CIL 4.5296 was discovered in 1888 by Italian archaeologists excavating the Roman town of Pompeii, scratched into the wall of the hallway of house six (Note: The Carmina Latina Epigraphica says that the inscription was found at the nearby Doctor's House, though both the original excavation report and the Corpus Inscriptionum Latinarum say house six.) of insula nine, in region nine of the town. The poem was first published by Antonio Sogliano in that year's excavation report.

The poem is inscribed over seven lines of text, in a neat Roman cursive hand, with words divided by interpuncts. The inscription is written carefully inside the decoratively painted borders of a wall panel. It is followed by three words written in a different hand, which cross the painted border. Several other short inscriptions were found on the same wall, below CIL 4.5296, in larger letters.

The inscription is preserved on a slab of plaster measuring 74 × 38 cm, along with four other pieces of graffiti. It is in the collection of the National Archaeological Museum, Naples.

==Poem==

The text is one of the longest and most elaborate pieces of graffiti to survive from Pompeii. The poem was probably not composed by the writer of the graffiti; the graffiti writer instead seems to have copied out a poem which they imperfectly remembered. Though inscribed over seven lines of text, the poem is metrically nine verses long, with the final verse unfinished. It is unknown why the poem ends mid-verse: perhaps the author was interrupted, or could not remember the end of the poem.

===Metre===
The meter is somewhat irregular: three verses are correct hexameters, and the text may originally have been made up entirely of hexameters, or a mixture of hexameters and pentameters.

The first verse of the poem scans correctly as a hexameter; verses two and three can be easily emended to read as a pentameter and hexameter respectively. If the poem were composed in elegiac couplets, verse four should again be a pentameter; it is easier, however, to emend it so it reads as a hexameter, suggesting the poem was not originally in regular elegiac couplets. Kristina Milnor suggests that the reason for the erratic pattern of what were apparently originally pentametric and hexametrical lines is if CIL 4.5296 is a cento, made up of verses from two or more different poems stitched together to make a new composition. This form of composition is known from other graffiti from Pompeii: for instance CIL 4.9847, a two line inscription made up of one hexameter verse from Ovid's Amores and one from Propertius I.1.

===Text===
The text of CIL 4.5296 is relatively clear, though there is some disagreement about the interpretation of the word meditas in verse six. In his initial publication of the poem, Sogliano emended the word to meditaris, and Kristina Milnor argues that meditas is correct as a non-deponent form of meditaris. (Note: In Classical Latin, meditor (to think on, reflect on) is a deponent verb. If it were non-deponent, meditas would be correct, and this use of non-deponent forms of deponent verbs is common in vulgar Latin.) However, Luca Graverini argues that the word order suggests that the verb in the sentence should be in the first person, agreeing with ego ("I") in verse five, but meditas is in the second person; additionally, vigilarem in verse five is in the past tense, and so the next verb probably would be also. Alternatively, August Mau's suggestion of meditans is widely accepted by scholars, though this leaves the sentence without a main verb.

### Work request A
According to the passage on the Pompeii graffito, which museum holds the plaster slab bearing the inscription?
### Work request B
From the passage on the Pompeii graffito, extract verbatim the portion that opens with the words containing "The first verse" and closes with "from Propertius I.1.".

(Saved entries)

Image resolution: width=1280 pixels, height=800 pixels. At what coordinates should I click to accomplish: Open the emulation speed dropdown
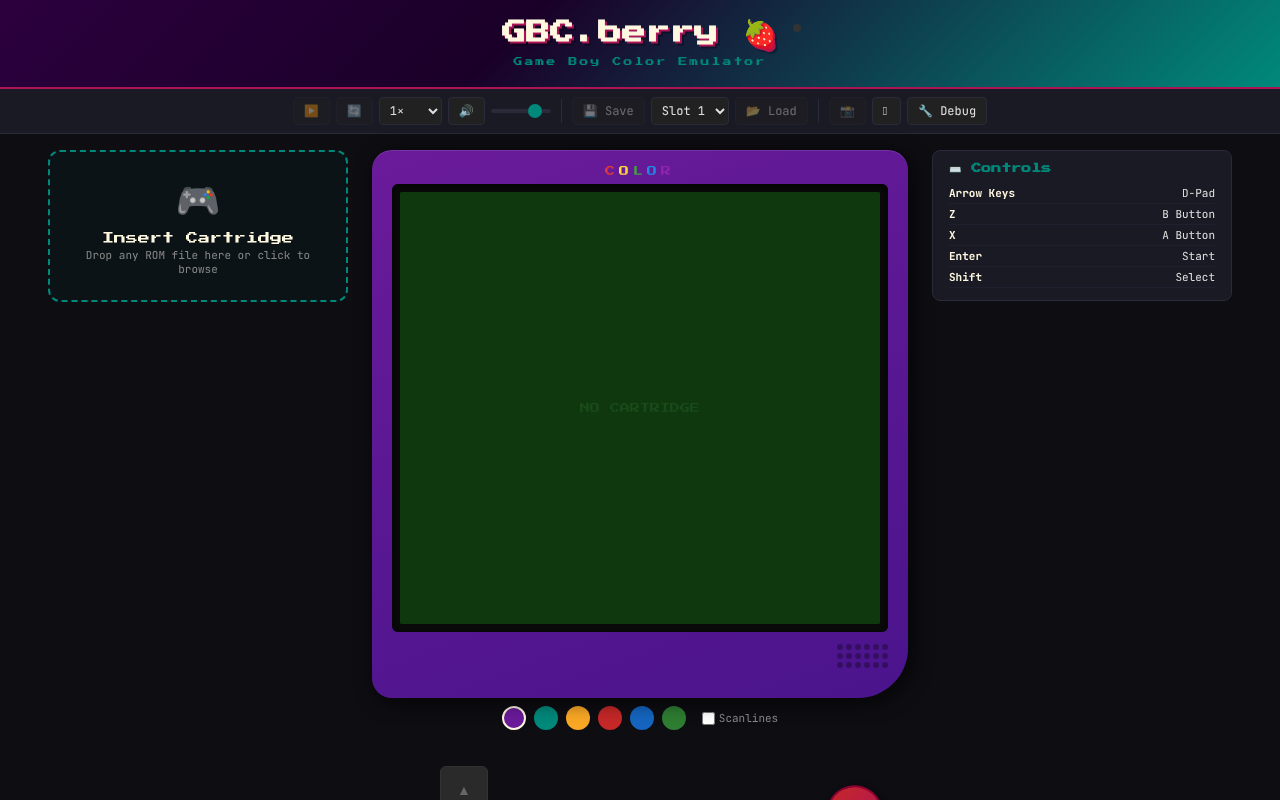click(410, 111)
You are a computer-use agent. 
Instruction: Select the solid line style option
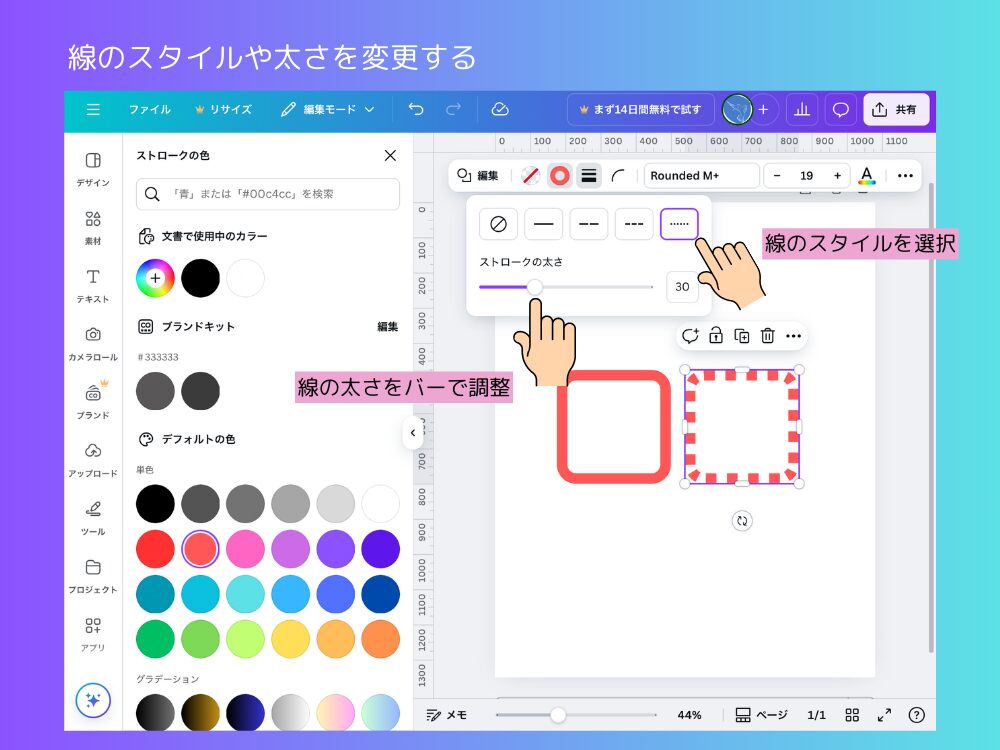543,223
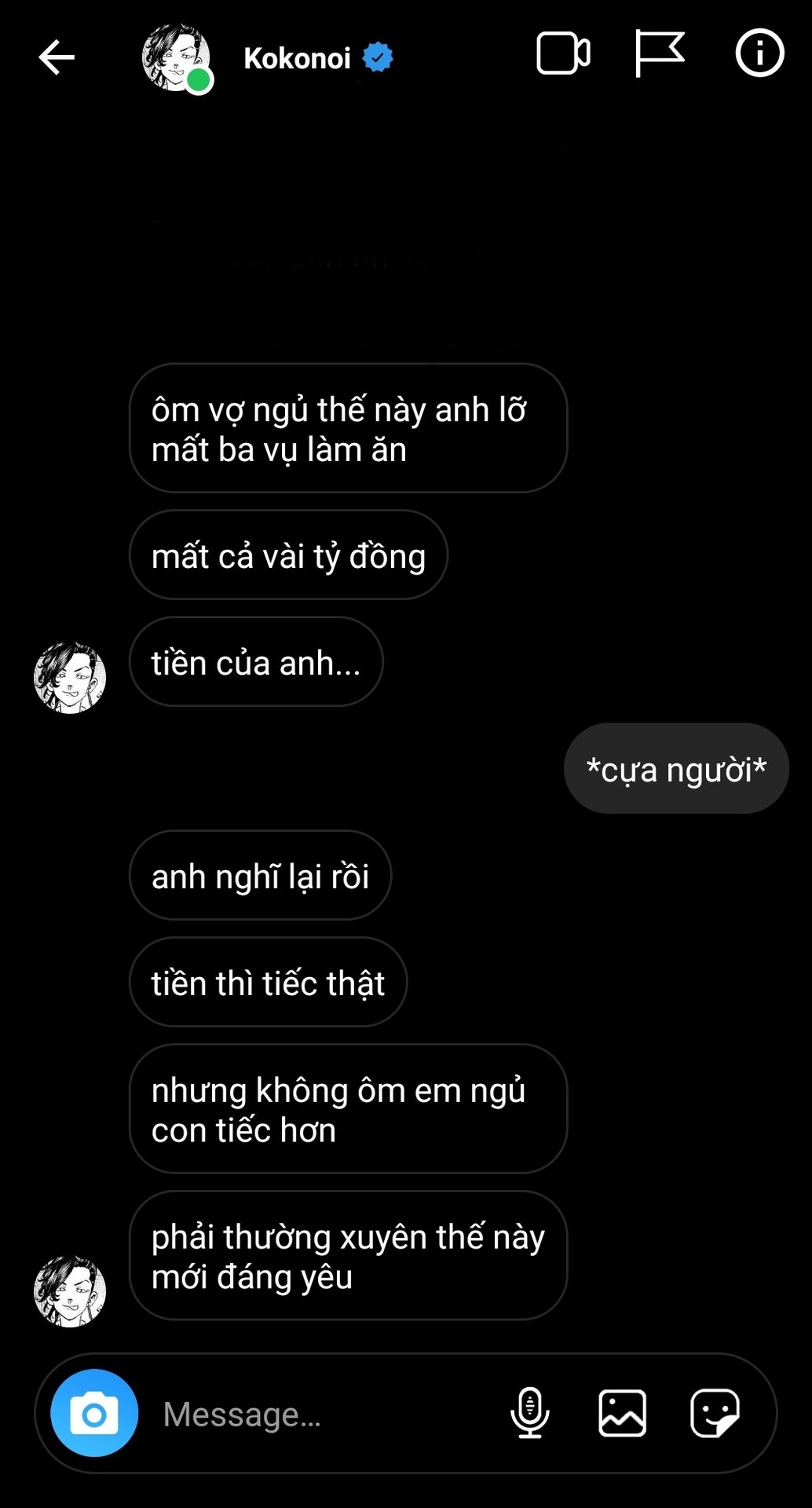Open the camera from the blue button
Image resolution: width=812 pixels, height=1508 pixels.
pos(94,1413)
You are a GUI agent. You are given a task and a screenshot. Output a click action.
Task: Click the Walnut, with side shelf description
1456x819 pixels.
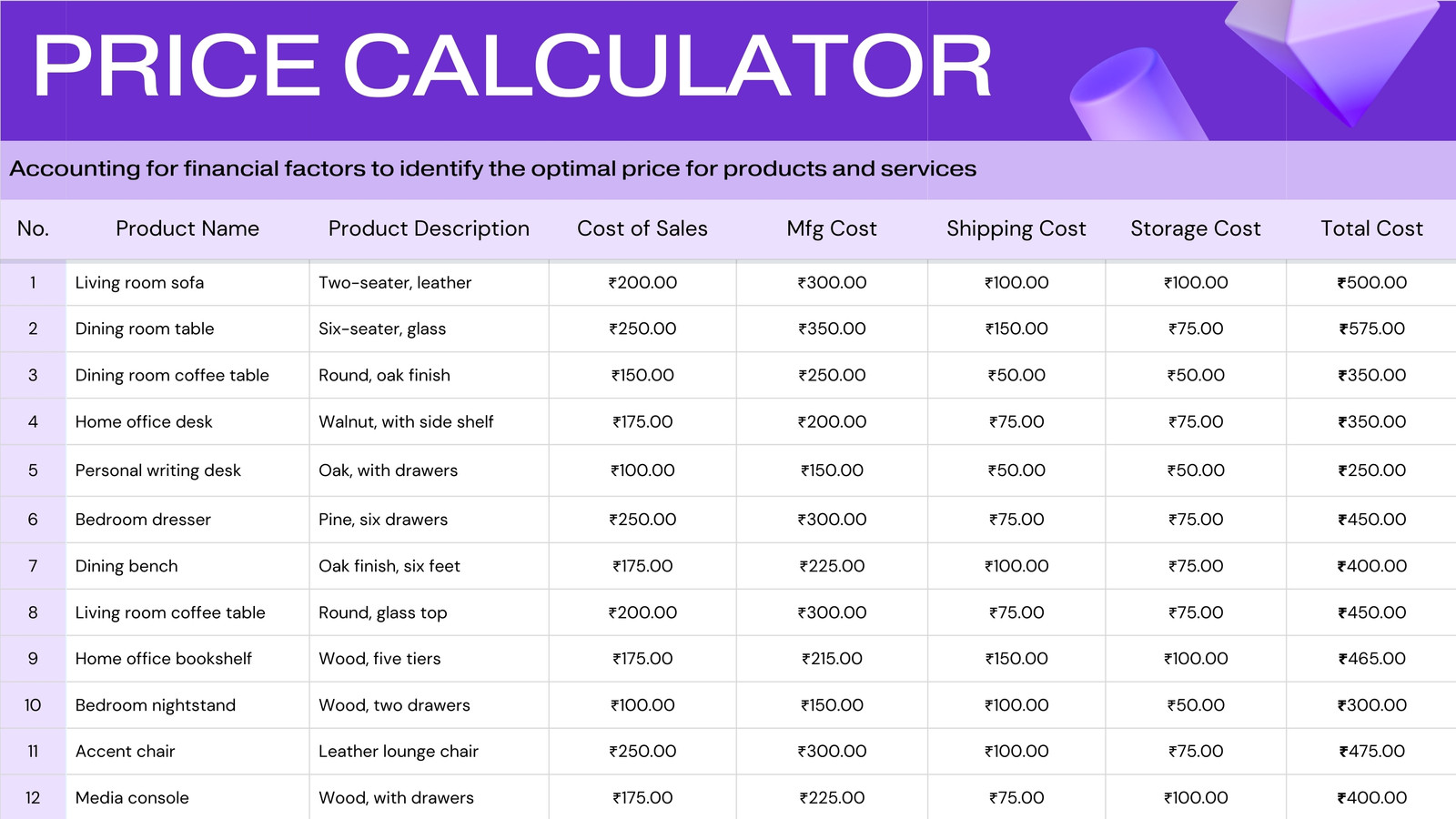click(x=406, y=421)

### Worked solution A
The National Archaeological Museum, Naples.

### Worked solution B
The first verse of the poem scans correctly as a hexameter; verses two and three can be easily emended to read as a pentameter and hexameter respectively. If the poem were composed in elegiac couplets, verse four should again be a pentameter; it is easier, however, to emend it so it reads as a hexameter, suggesting the poem was not originally in regular elegiac couplets. Kristina Milnor suggests that the reason for the erratic pattern of what were apparently originally pentametric and hexametrical lines is if CIL 4.5296 is a cento, made up of verses from two or more different poems stitched together to make a new composition. This form of composition is known from other graffiti from Pompeii: for instance CIL 4.9847, a two line inscription made up of one hexameter verse from Ovid's Amores and one from Propertius I.1.